# Brit with Australian PR registered as UK self employed and limited company director



## andy1980 (Jun 12, 2013)

Hi

My situation is fairly complex, but essentially:

* I'm a 32 year old UK citizen.

* I've been in Australia for just over 1 year on a working holiday visa, which I've recently converted into Permanent Residency on a 189 (self sponsored skilled migration VISA) giving me indefinite right to remain in Australia.

* I'm registered as self employed in the UK and have a small ongoing income from an online business and also an income from my let mortgaged property in London.

* I'm also Director of my own UK Limited Company which I used as an IT contractor to contract my services to various clients. This company has substantial (£100k+) post tax savings in it. This company has a very small on going income from some private clients.

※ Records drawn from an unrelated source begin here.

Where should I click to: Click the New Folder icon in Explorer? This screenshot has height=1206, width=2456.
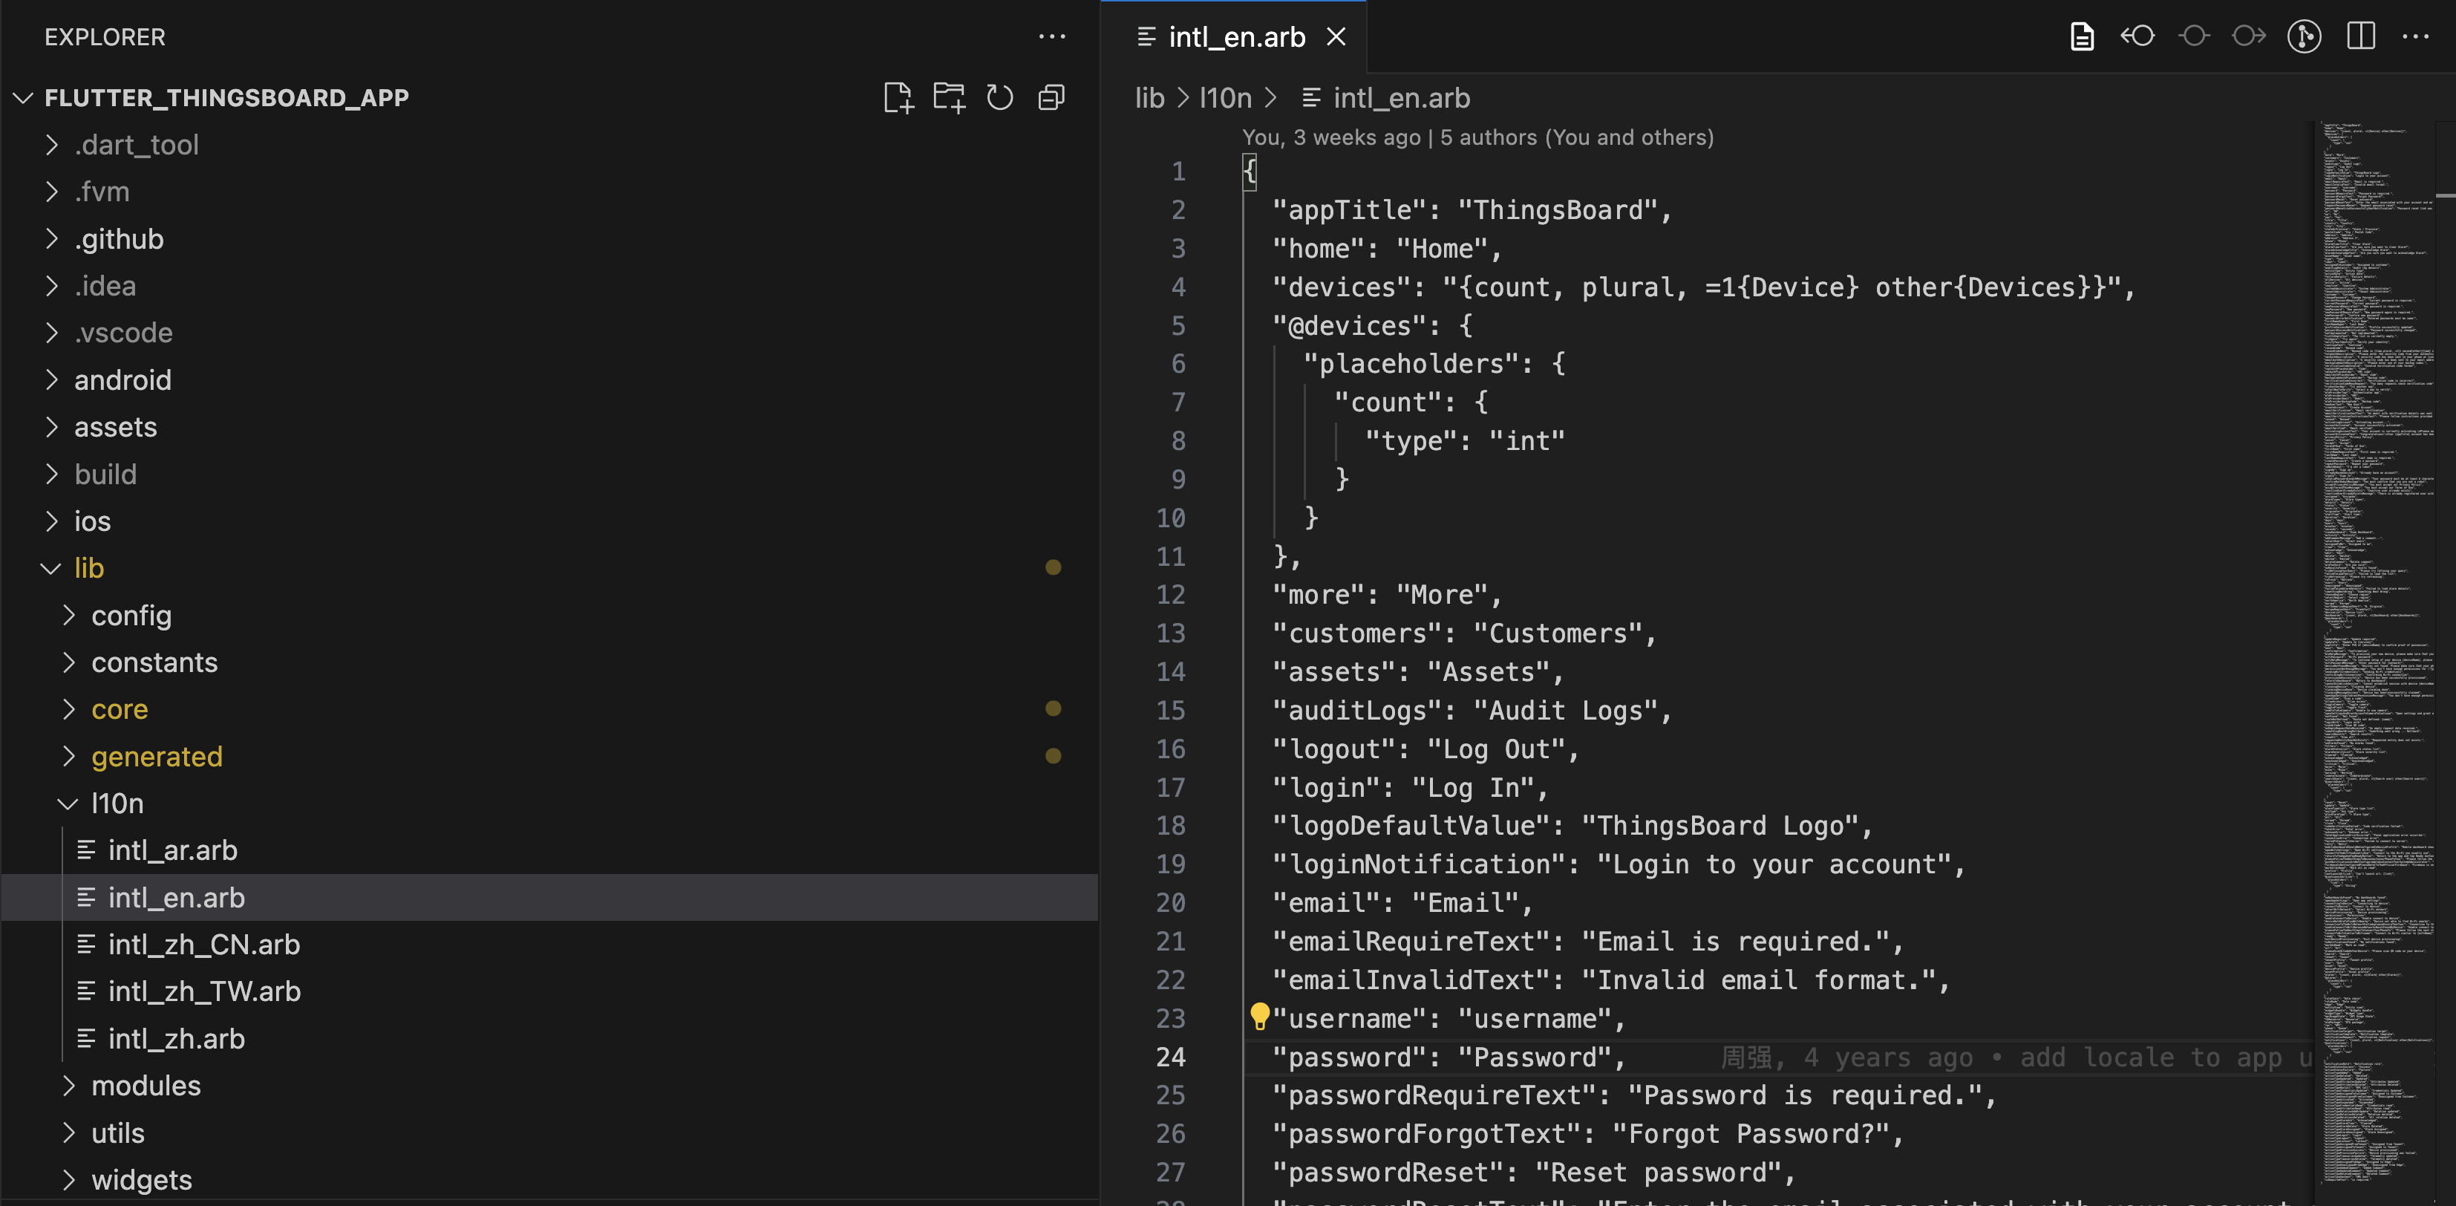[949, 97]
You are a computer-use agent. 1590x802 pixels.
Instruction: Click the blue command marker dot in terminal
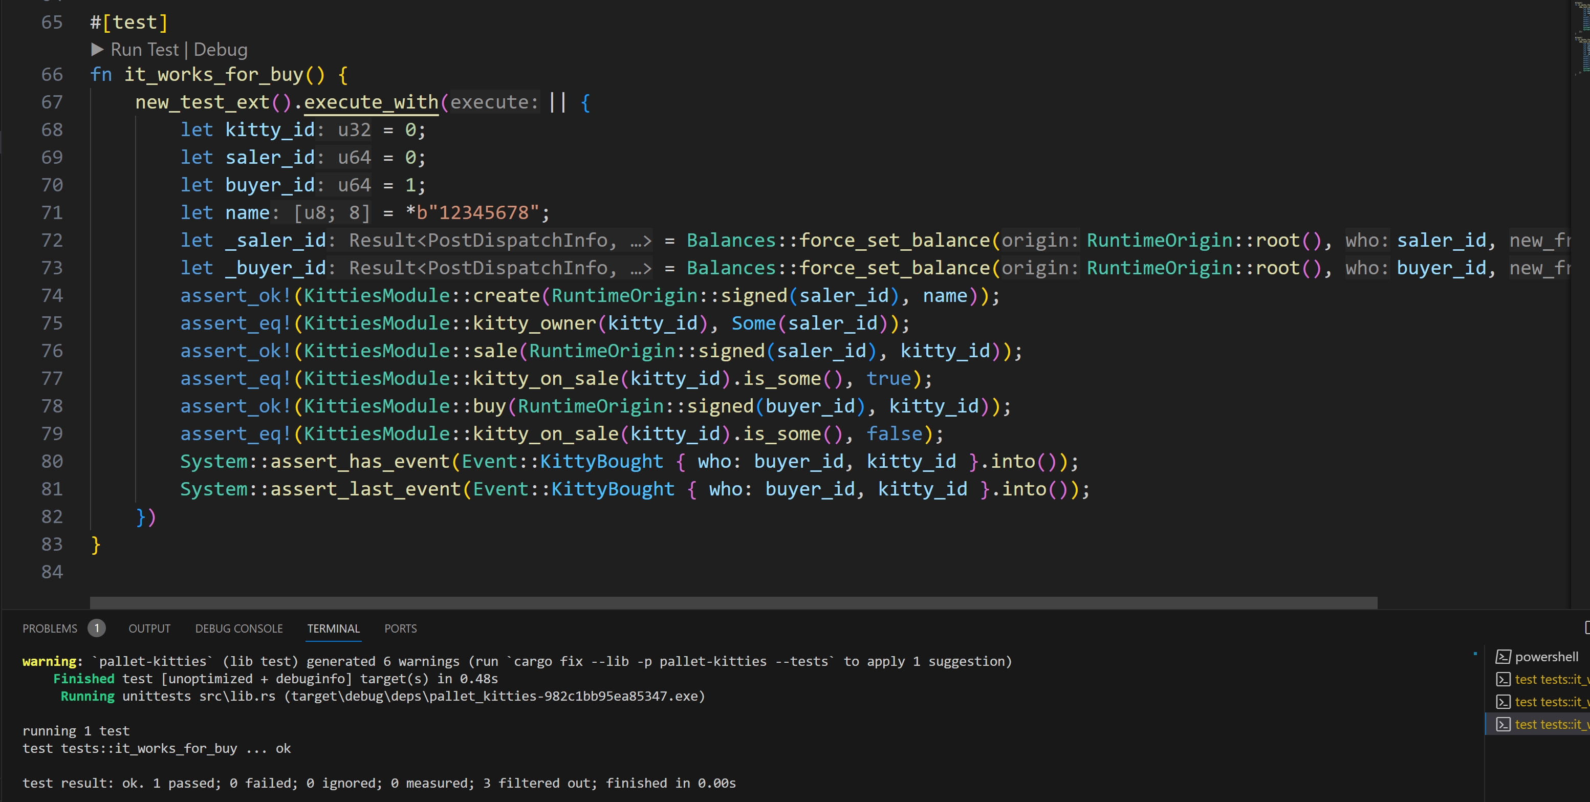click(1475, 654)
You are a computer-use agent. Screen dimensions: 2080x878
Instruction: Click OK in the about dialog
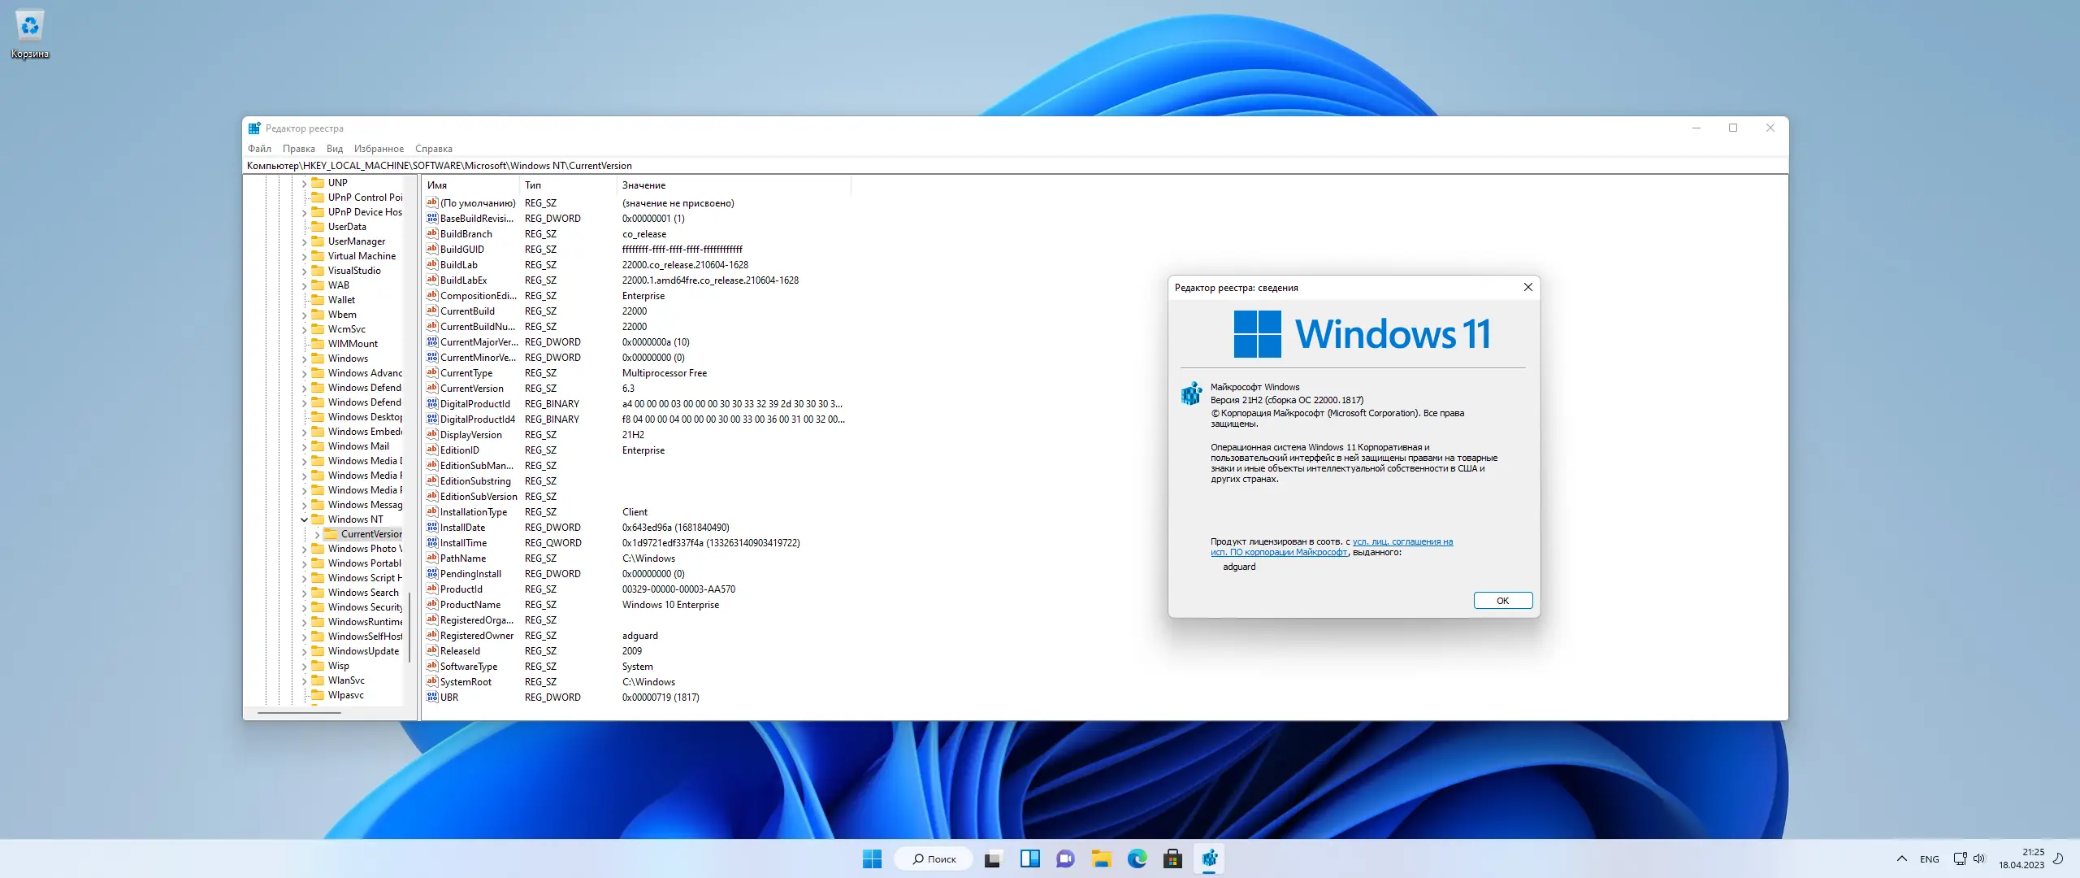(x=1502, y=601)
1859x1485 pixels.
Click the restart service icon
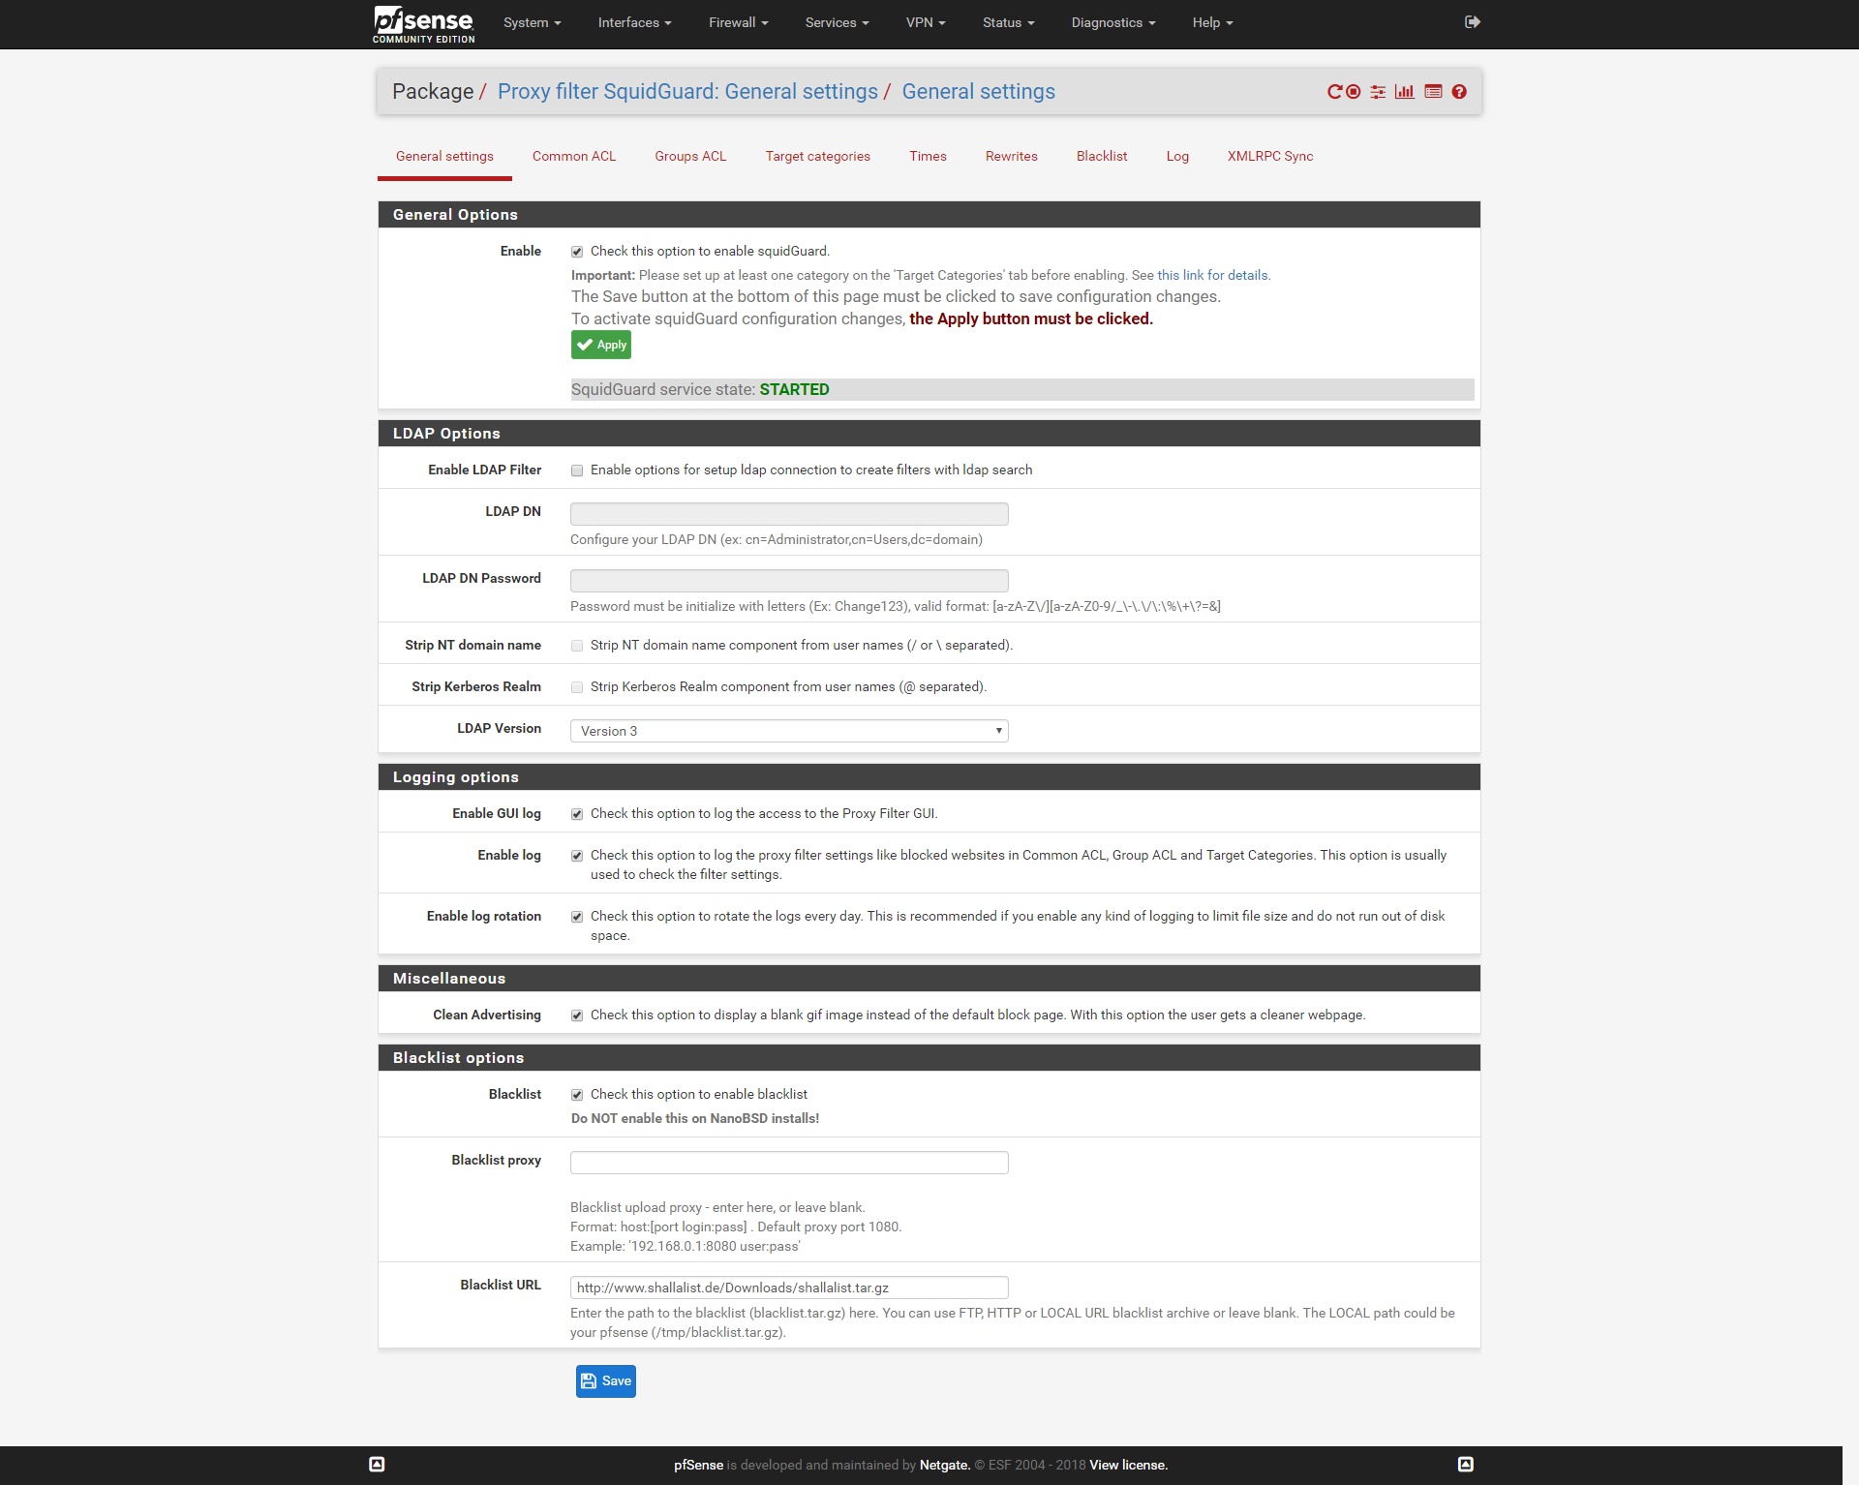click(x=1334, y=92)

* I've been paying myself via PAYE and dividends from my company and completing a UK Self Assessment form (I've paid myself £37k just below the higher rate tax bracket) and was planning to continue to do this until the company is out of money.

* I've not completed a UK P85 form yet.

* Since I go PR I've recently started working as an IT consultant in Melbourne (via an "umbrella" company).

* I wish to buy a property in Australia - ideally using the substantial savings in my limited company, extracting them in the most tax efficient manner. I'm open to the option of closing the company.

* I wish to simplify my accounting situation and stop paying double tax!


If you can offer advice in these areas, or can recommend me any professionals in Melbourne who can, please let me know.

Many thanks,
Andy


----------